__GOAL OF THE EXERCISE__: Return each of the items below word for word, with nothing changed or added.

__INPUT MATERIAL__:
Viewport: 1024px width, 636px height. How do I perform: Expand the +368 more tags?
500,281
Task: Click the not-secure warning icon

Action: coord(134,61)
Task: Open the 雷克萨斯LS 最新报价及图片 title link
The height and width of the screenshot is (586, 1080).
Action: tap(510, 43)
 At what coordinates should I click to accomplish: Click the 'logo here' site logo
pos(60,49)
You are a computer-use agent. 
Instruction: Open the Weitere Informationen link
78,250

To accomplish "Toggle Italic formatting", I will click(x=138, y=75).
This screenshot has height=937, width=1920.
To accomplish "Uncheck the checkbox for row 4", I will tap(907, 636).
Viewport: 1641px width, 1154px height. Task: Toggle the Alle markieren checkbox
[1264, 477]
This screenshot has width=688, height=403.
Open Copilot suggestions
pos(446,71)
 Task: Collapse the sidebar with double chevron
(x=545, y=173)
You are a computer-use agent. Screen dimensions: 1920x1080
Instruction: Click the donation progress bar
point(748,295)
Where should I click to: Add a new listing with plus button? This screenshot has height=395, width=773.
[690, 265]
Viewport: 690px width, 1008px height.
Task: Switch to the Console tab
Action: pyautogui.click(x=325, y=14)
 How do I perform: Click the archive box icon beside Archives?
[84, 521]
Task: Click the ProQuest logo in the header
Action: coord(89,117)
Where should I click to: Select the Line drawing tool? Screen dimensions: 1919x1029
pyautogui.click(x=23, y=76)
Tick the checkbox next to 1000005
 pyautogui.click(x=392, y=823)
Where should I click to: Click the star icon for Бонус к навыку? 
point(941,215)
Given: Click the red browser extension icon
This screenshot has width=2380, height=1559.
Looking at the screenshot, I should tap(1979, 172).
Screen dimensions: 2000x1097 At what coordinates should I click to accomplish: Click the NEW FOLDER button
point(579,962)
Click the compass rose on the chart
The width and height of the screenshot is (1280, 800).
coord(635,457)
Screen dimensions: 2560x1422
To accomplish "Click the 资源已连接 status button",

__ANSWER FOR THE TASK__:
Viewport: 1024px width, 636px height. How do I perform: Expand the +368 more tags?
500,281
Task: Click the not-secure warning icon

Action: coord(134,61)
Task: Open the 雷克萨斯LS 最新报价及图片 title link
The height and width of the screenshot is (586, 1080).
Action: tap(510, 43)
 At what coordinates should I click to accomplish: Click the 'logo here' site logo
pos(60,49)
You are a computer-use agent. 
Instruction: Open the Weitere Informationen link
78,250

To accomplish "Toggle Italic formatting", I will click(x=138, y=75).
This screenshot has height=937, width=1920.
To accomplish "Uncheck the checkbox for row 4", I will tap(907, 636).
Viewport: 1641px width, 1154px height. Task: Toggle the Alle markieren checkbox
[1264, 477]
This screenshot has width=688, height=403.
Open Copilot suggestions
pos(446,71)
 Task: Collapse the sidebar with double chevron
(x=545, y=173)
You are a computer-use agent. Screen dimensions: 1920x1080
Instruction: Click the donation progress bar
point(748,295)
Where should I click to: Add a new listing with plus button? This screenshot has height=395, width=773.
[690, 265]
Viewport: 690px width, 1008px height.
Task: Switch to the Console tab
Action: pyautogui.click(x=325, y=14)
 How do I perform: Click the archive box icon beside Archives?
[84, 521]
Task: Click the ProQuest logo in the header
Action: coord(89,117)
Where should I click to: Select the Line drawing tool? Screen dimensions: 1919x1029
pyautogui.click(x=23, y=76)
Tick the checkbox next to 1000005
 pyautogui.click(x=392, y=823)
Where should I click to: Click the star icon for Бонус к навыку? 
point(941,215)
Given: Click the red browser extension icon
This screenshot has width=2380, height=1559.
Looking at the screenshot, I should tap(1979, 172).
Screen dimensions: 2000x1097 At what coordinates should I click to accomplish: Click the NEW FOLDER button
point(579,962)
Click the compass rose on the chart
The width and height of the screenshot is (1280, 800).
coord(635,457)
Screen dimensions: 2560x1422
To accomplish "Click the 资源已连接 status button",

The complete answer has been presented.